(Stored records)
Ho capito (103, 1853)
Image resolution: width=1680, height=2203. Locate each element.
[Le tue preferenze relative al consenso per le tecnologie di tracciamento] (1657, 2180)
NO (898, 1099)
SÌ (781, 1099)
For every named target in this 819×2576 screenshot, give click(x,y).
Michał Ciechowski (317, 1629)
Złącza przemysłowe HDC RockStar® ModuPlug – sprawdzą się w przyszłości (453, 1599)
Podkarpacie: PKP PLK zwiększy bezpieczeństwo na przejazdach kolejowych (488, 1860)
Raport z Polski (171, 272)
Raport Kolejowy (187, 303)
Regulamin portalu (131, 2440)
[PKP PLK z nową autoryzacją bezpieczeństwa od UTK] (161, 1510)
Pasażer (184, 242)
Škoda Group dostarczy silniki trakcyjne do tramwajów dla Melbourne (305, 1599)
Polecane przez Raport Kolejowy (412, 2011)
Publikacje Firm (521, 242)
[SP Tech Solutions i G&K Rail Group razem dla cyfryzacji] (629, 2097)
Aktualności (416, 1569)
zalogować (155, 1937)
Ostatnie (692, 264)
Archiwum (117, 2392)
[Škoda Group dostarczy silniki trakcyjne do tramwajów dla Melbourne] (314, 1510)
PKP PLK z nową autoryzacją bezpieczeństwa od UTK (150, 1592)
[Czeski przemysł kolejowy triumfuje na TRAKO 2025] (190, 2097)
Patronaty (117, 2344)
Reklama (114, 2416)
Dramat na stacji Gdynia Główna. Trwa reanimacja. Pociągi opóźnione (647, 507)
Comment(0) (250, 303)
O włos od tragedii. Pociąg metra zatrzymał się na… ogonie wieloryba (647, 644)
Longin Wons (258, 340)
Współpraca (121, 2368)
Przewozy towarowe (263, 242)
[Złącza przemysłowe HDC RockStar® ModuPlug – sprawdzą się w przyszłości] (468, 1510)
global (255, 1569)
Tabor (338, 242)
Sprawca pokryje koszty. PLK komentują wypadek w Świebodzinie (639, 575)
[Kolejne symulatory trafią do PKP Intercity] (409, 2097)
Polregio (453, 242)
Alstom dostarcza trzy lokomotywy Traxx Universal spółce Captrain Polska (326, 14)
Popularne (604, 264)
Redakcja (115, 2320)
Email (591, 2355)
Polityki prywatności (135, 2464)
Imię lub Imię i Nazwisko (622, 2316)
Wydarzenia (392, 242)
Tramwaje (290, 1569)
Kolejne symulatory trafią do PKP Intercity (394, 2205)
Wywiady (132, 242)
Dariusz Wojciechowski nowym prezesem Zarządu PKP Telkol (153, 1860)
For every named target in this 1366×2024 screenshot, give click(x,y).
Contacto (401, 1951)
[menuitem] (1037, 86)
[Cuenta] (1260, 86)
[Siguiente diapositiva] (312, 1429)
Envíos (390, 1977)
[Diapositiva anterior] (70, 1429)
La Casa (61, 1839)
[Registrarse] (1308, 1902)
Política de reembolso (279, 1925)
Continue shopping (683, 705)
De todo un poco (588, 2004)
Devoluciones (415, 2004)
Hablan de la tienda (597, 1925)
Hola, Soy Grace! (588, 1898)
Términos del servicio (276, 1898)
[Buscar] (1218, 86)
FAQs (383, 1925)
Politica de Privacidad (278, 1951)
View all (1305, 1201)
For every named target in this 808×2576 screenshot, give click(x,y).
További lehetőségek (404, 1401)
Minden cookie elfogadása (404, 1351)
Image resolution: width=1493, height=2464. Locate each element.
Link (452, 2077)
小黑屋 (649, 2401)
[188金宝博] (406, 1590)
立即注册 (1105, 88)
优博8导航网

**What you are asked to do:**
Give back all the records above exactly as they were written.

**Response area:**
Ho capito (103, 1853)
Image resolution: width=1680, height=2203. Locate each element.
[Le tue preferenze relative al consenso per le tecnologie di tracciamento] (1657, 2180)
NO (898, 1099)
SÌ (781, 1099)
For every named target in this 819×2576 screenshot, give click(x,y).
Michał Ciechowski (317, 1629)
Złącza przemysłowe HDC RockStar® ModuPlug – sprawdzą się w przyszłości (453, 1599)
Podkarpacie: PKP PLK zwiększy bezpieczeństwo na przejazdach kolejowych (488, 1860)
Raport z Polski (171, 272)
Raport Kolejowy (187, 303)
Regulamin portalu (131, 2440)
[PKP PLK z nową autoryzacją bezpieczeństwa od UTK] (161, 1510)
Pasażer (184, 242)
Škoda Group dostarczy silniki trakcyjne do tramwajów dla Melbourne (305, 1599)
Polecane przez Raport Kolejowy (412, 2011)
Publikacje Firm (521, 242)
[SP Tech Solutions i G&K Rail Group razem dla cyfryzacji] (629, 2097)
Aktualności (416, 1569)
zalogować (155, 1937)
Ostatnie (692, 264)
Archiwum (117, 2392)
[Škoda Group dostarczy silniki trakcyjne do tramwajów dla Melbourne] (314, 1510)
PKP PLK z nową autoryzacją bezpieczeństwa od UTK (150, 1592)
[Czeski przemysł kolejowy triumfuje na TRAKO 2025] (190, 2097)
Patronaty (117, 2344)
Reklama (114, 2416)
Dramat na stacji Gdynia Główna. Trwa reanimacja. Pociągi opóźnione (647, 507)
Comment(0) (250, 303)
O włos od tragedii. Pociąg metra zatrzymał się na… ogonie wieloryba (647, 644)
Longin Wons (258, 340)
Współpraca (121, 2368)
Przewozy towarowe (263, 242)
[Złącza przemysłowe HDC RockStar® ModuPlug – sprawdzą się w przyszłości] (468, 1510)
global (255, 1569)
Tabor (338, 242)
Sprawca pokryje koszty. PLK komentują wypadek w Świebodzinie (639, 575)
[Kolejne symulatory trafią do PKP Intercity] (409, 2097)
Polregio (453, 242)
Alstom dostarcza trzy lokomotywy Traxx Universal spółce Captrain Polska (326, 14)
Popularne (604, 264)
Redakcja (115, 2320)
Email (591, 2355)
Polityki prywatności (135, 2464)
Imię lub Imię i Nazwisko (622, 2316)
Wydarzenia (392, 242)
Tramwaje (290, 1569)
Kolejne symulatory trafią do PKP Intercity (394, 2205)
Wywiady (132, 242)
Dariusz Wojciechowski nowym prezesem Zarządu PKP Telkol (153, 1860)
For every named target in this 1366×2024 screenshot, give click(x,y).
Contacto (401, 1951)
[menuitem] (1037, 86)
[Cuenta] (1260, 86)
[Siguiente diapositiva] (312, 1429)
Envíos (390, 1977)
[Diapositiva anterior] (70, 1429)
La Casa (61, 1839)
[Registrarse] (1308, 1902)
Política de reembolso (279, 1925)
Continue shopping (683, 705)
De todo un poco (588, 2004)
Devoluciones (415, 2004)
Hablan de la tienda (597, 1925)
Hola, Soy Grace! (588, 1898)
Términos del servicio (276, 1898)
[Buscar] (1218, 86)
FAQs (383, 1925)
Politica de Privacidad (278, 1951)
View all (1305, 1201)
For every named target in this 808×2576 screenshot, give click(x,y).
További lehetőségek (404, 1401)
Minden cookie elfogadása (404, 1351)
Image resolution: width=1493, height=2464. Locate each element.
Link (452, 2077)
小黑屋 (649, 2401)
[188金宝博] (406, 1590)
立即注册 (1105, 88)
优博8导航网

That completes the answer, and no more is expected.